REPL as a Service

Tue 12 Jan 2021

Sometimes, I know that there's something that I should be doing, and I just don't do it. I keep putting it off because it's too much work, or too complicated, or uninteresting. It's easy to find an excuse not to do it.

For well over a decade, I've run this web site using a web server I wrote in Scheme. (My server runs behind nginx.) Until yesterday, I hadn't configured my Linux instance to start the server on boot. My hosting provider, Linode, is reliable, so I rarely had an unplanned outage. Whenever my instance restarted, I manually logged in and started my server. It worked.

But I knew that that was wrong. If there was a crash, or a power outage, or unplanned maintenance, I wanted my server to restart on its own, and I wanted it to do so right away. I didn't want to have to race to a terminal to get it going again. Let me show you how I finally made that happen. With dtach and systemd, we can make a web service that starts on its own and whose REPL is always available, even across logouts. And with call-with-current-continuation, we can take debugging to a whole new level.

`dtach` your REPL

If we're going to take advantage of the power of Scheme, we need access to a Read-Eval-Print Loop. That way, we can debug problems with more than just HTTP logs. We can even experiment with changes to the running server. But we need some way to connect to the REPL. I use dtach, which lets me start my server and log out, knowing that I'll be able to connect to the REPL whenever I log back in.

To start the server using my start-web-server script (not shown), we pass dtach a filename to tell it where to create a Unix domain socket:

dtach -n /tmp/speechcode.dtach /home/speechcode/bin/start-web-server

To connect to the server's REPL later, we specify the same socket with the -a option:

dtach -a /tmp/speechcode.dtach

If we type '(), this is what we see:

'()

;Value: ()

1 ]=> █

Now we have access to the full power of the REPL. We can check the status of the server, inspect its data structures, debug problems (more on that later), and even make changes to code while the server is running.

`systemd`

Today, systemd is how one creates a service that automatically starts when Linux boots. The controversy around systemd was one reason I avoided this project. But Unix has taught me the secret to happiness: low expectations. (See The UNIX-HATERS Handbook.) When I finally started digging into systemd, none of the criticisms surprised me. The Tragedy of systemd, a thoughtful talk by Benno Rice (YouTube), finally convinced me to get moving.

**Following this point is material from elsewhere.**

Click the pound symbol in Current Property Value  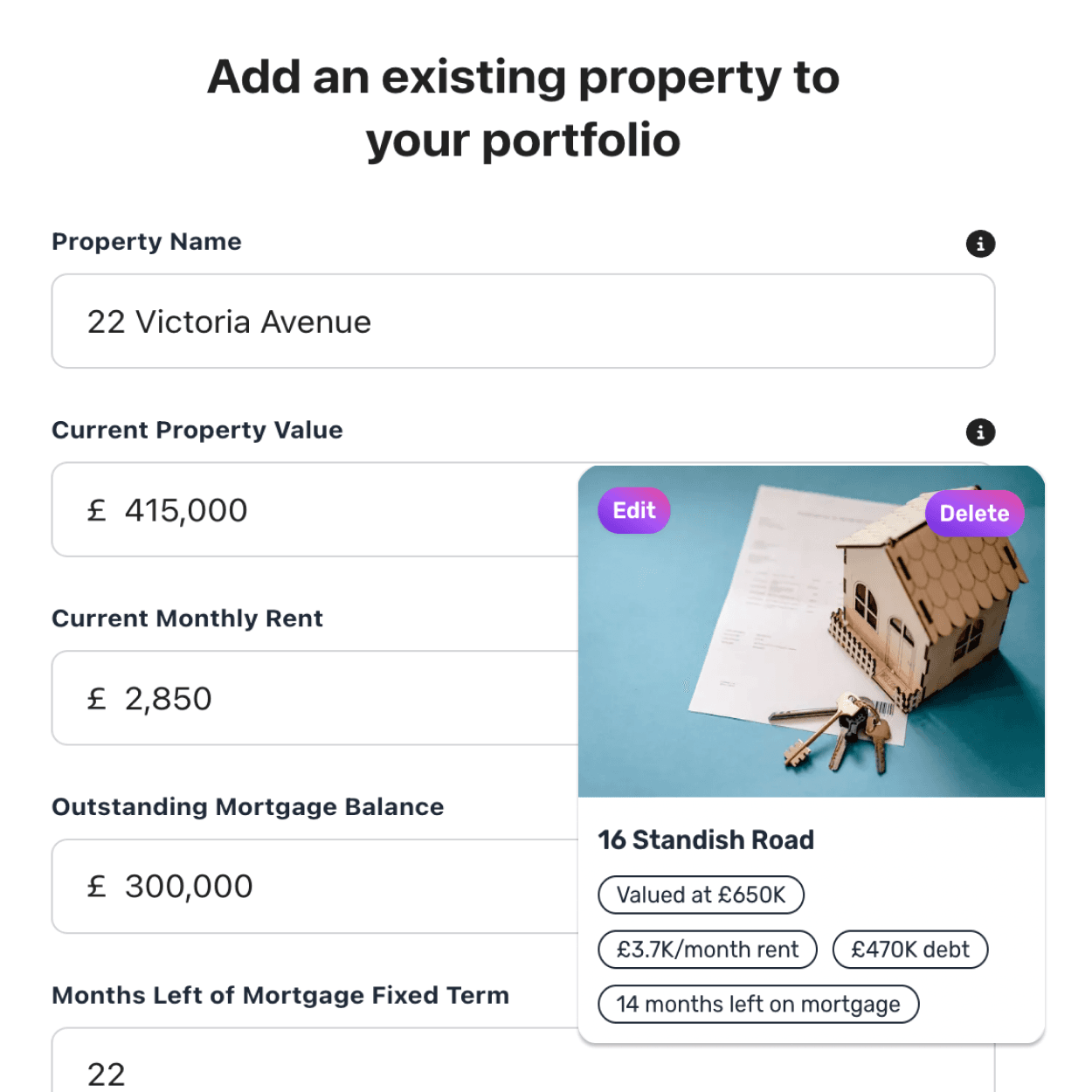[x=96, y=510]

The hardest problem I faced was convincing systemd that a process created using dtach, which immediately forks and exits, was still running. The key was to wrap dtach in a script that itself doesn't exit until the server does. It's called start-speechcode-service:

#!/bin/bash

source /home/speechcode/.environment
dtach -n /tmp/speechcode.dtach /home/speechcode/bin/start-web-server

PID=`lsof -t /tmp/speechcode.dtach`

tail --follow /dev/null --pid=$PID

This script uses source to set up the environment variables that configure the server. Next, it runs dtach, which starts the server, creates a socket for communicating with it, and exits. Finally, it finds the process ID of the forked dtach process, which is the parent process of the web server. Since it's not possible to use bash's wait command on a process that isn't a subprocess of the shell, I use tail to keep the script running until the server exits.

The speechcode service is defined in /etc/systemd/system/speechcode.service:

[Unit]
Description=Speechcode server

[Service]
ExecStart=/home/speechcode/bin/start-speechcode-service
Restart=always
Type=simple
User=speechcode
WorkingDirectory=/home/speechcode/scheme/web/

[Install]
WantedBy=multi-user.target

This defines what user will run the server, in what directory the server will start, and what script will start it. It also arranges for the server to start when the system reaches run level 2 (multi-user.target), and to restart if it ever exits — unless we use systemctl to stop it deliberately.

To start the server manually, we run:

sudo systemctl start speechcode

To check the server's status (and see recent log lines), we run:

sudo systemctl status speechcode -l

To stop the server, we run:

sudo systemctl stop speechcode

That's it.

But wait. There's more.

`call-with-current-continuation`

When debugging a problem with a web server, we use logging. But logging is just an advanced way to use print statements. For it to be useful, we have to know, in advance, what information to print. If there's an unexpected problem, all we can do is stare at the code and the logs and try to imagine what could have caused the problem. If we come up with a hypothesis, we can add more logging and wait for the problem to recur. Eventually, perhaps, we'll find and fix our bug.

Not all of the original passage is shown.